## WORK REQUEST
The output is the lines below from the one with "Given: Click the" through the one with "This screenshot has width=306, height=172.", both included, printed exactly and with no other line.

## SUPPLIED ENTRIES

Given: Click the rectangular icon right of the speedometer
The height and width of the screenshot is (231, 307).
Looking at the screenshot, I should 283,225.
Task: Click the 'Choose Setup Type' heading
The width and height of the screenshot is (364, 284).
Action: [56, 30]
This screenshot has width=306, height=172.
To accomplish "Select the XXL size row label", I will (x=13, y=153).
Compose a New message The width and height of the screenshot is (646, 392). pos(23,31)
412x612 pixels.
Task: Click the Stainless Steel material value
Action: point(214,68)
==
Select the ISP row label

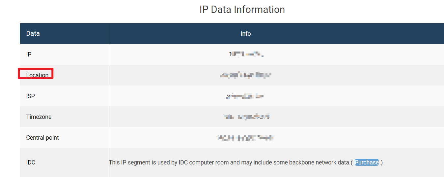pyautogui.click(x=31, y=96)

## SOLVED EXERCISE
Given: Click the rectangular icon right of the speedometer
The height and width of the screenshot is (231, 307).
Looking at the screenshot, I should 283,225.
Task: Click the 'Choose Setup Type' heading
The width and height of the screenshot is (364, 284).
Action: [56, 30]
This screenshot has width=306, height=172.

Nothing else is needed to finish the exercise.